> _Assignment_
Nothing outside the stretch is wanted. Repeat exactly the lines of the listing below from the one that contains "Viewport: 800px width, 614px" through the one that contains "Open the @SecKennedy handle link", both ends included.

> _Material for this exercise_
Segment Open

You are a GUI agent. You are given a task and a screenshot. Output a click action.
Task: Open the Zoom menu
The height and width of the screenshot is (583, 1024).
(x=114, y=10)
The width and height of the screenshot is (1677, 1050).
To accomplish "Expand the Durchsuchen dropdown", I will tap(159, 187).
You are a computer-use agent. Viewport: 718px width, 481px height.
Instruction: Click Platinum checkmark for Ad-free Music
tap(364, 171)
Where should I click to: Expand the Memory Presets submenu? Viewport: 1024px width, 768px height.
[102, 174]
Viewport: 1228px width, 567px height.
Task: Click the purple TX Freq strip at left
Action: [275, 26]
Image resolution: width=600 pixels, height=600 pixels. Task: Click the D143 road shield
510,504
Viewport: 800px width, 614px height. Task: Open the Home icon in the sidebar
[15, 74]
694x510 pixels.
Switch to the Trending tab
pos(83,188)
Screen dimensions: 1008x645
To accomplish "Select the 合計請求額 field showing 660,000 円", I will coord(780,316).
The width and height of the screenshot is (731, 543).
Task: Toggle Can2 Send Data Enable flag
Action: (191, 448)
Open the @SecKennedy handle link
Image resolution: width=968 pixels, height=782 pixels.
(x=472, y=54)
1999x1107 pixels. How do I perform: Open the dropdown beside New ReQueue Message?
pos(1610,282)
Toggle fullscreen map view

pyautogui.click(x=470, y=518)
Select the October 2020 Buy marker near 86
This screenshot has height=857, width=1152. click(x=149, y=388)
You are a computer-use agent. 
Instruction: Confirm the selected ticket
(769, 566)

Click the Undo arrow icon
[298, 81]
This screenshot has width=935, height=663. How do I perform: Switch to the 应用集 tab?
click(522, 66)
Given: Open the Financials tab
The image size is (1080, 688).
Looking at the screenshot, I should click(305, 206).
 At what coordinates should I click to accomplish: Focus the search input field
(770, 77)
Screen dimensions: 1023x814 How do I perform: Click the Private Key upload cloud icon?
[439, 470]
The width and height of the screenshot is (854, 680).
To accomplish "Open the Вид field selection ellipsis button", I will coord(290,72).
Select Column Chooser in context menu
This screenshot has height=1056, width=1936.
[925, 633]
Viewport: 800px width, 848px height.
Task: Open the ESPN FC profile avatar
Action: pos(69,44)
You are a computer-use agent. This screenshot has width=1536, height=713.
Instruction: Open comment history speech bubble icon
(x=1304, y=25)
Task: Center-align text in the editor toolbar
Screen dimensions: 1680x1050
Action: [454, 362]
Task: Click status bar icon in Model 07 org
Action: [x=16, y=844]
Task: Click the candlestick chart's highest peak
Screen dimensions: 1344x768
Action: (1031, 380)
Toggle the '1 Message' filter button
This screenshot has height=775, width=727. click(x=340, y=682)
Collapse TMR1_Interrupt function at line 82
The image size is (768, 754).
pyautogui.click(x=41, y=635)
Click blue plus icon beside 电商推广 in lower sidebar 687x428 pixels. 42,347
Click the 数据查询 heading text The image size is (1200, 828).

Segment Closed

> _Output of the task_
Viewport: 800px width, 614px height. Task: Open the Home icon in the sidebar
[15, 74]
694x510 pixels.
Switch to the Trending tab
pos(83,188)
Screen dimensions: 1008x645
To accomplish "Select the 合計請求額 field showing 660,000 円", I will coord(780,316).
The width and height of the screenshot is (731, 543).
Task: Toggle Can2 Send Data Enable flag
Action: (191, 448)
Open the @SecKennedy handle link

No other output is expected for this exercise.